For a traditional MOS capacitor, under the accumulation mode, the capacitance should saturate at a constant value corresponding to the oxide capacitance (Supplementary Fig. S4, a regular MOS capacitor without Bi2Se3). For a Bi2Se3 capacitor, however, the total capacitance increases continuously as the gate scans from 6 to 12 V (Fig. 3a). The gradual increase of the total capacitance must originate from an additional capacitive component (Supplementary Fig. S5), which could be attributed to the quantum capacitance of the surface states. To verify this presumption, we applied a magnetic field of 7 T perpendicular to the sample surface to observe the possible quantization of Landau levels. Indeed, significant capacitance oscillations were resolved (Fig. 3b), suggesting that the quantum capacitance becomes dominant and changes significantly with varying gate voltage and magnetic field34. It is speculated that during the capacitance-voltage (C-V) measurements, the Fermi level is shifted because of the gating effect33: as it moves across each discrete Landau level, the quantum capacitance becomes oscillatory (Fig. 3b inset, CQ vs. Vg). This analysis is essentially the same as for the case of SdH oscillations (Rxx vs. B, where Rxx represents longitudinal resistance)42,55 and the capacitance results are nearly identical to the transport measurements but with a much higher temperature. By subtracting the oxide capacitance, CQ from the topological surface is retrieved, as depicted in all three insets of Fig. 3. The obtained CQ is on the order of 2 μF/cm2, reasonably near the theoretical calculation (Supplementary Fig. S5). To explore the effect of frequency on the surface states, the excitation frequency was reduced from 100 KHz to 400 Hz.

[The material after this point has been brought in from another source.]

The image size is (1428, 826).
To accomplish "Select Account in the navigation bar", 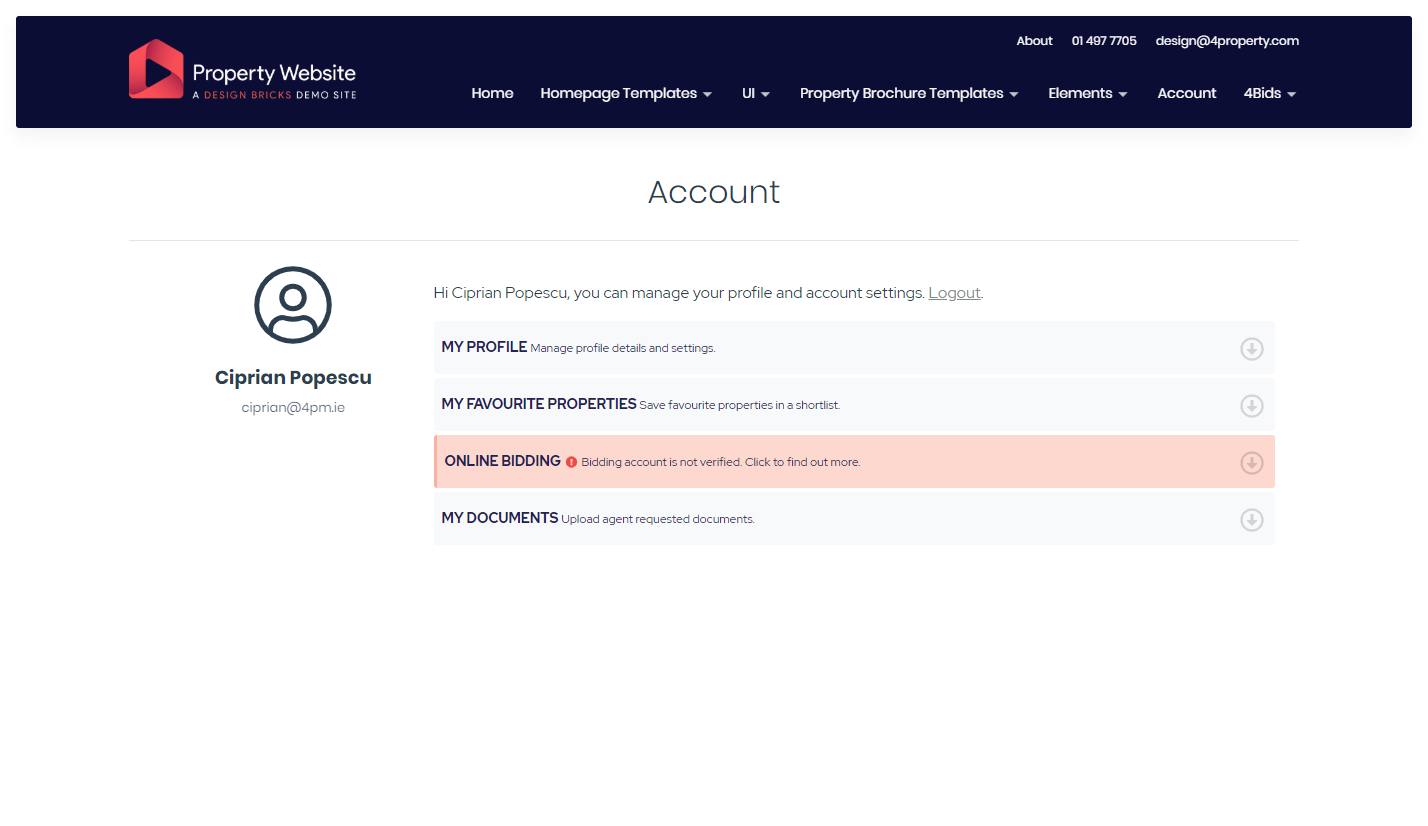I will pyautogui.click(x=1186, y=93).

The quantum oscillations, however, diminished rapidly, exhibiting a noisy spectrum without evident traces of oscillations (Fig. 3c inset). These observations imply that the detection of the surface states can be achieved by applying high frequency excitations during the C-V measurements.

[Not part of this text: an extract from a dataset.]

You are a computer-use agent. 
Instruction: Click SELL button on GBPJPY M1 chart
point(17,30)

Figure 4 shows a comprehensive analysis of the quantum capacitance in Bi2Se3 for different experimental settings. Figure 4a demonstrates the magnetic field dependence of the total capacitance at 100 KHz and 25 K. When the magnetic field increases from 3 to 9 T, the low-index Landau levels with large interleave spacing progressively move across the Fermi level, reminiscent of typical SdH oscillations from transport measurements42,55 (see also Supplementary Fig. S2). Figure 4b demonstrates a clear trend of frequency-dependent quantum oscillations, where high frequency excitations resolve the surface oscillations quite well. Figures 4(e,f) and 4(i,j) present similar results but at higher temperatures of 35 and 50 K, respectively. Note that the frequency can have a significant effect on the distinction of the surface from the bulk49,51,52,53,54, presumably because of the dramatic difference in carrier mobility: in the bulk, the electron mobility is approximately 380 cm2/V s, while on the surface the electron mobility reaches over 10,000 cm2/V s (Supplementary Figs. S2 and S6). Such a large difference enables a fast response from the surface states, analogous to the fast response of high-mobility electrons in graphene (in a gigahertz range)56; as a comparison, the bulk carriers cannot follow the high frequency excitations, resulting in a “filtering” effect49,51. More importantly, the surface states can be clearly distinguished at approximately 60 K (Fig. 4c and Supplementary Fig. S7), much beyond the capability of the low-temperature transport, where movable carriers travel along horizontal channels and are extremely sensitive to bulk properties (scattering details)34. In addition, quantum capacitance probes both the extended and localized states, whereas electron transport can only investigate the former one34.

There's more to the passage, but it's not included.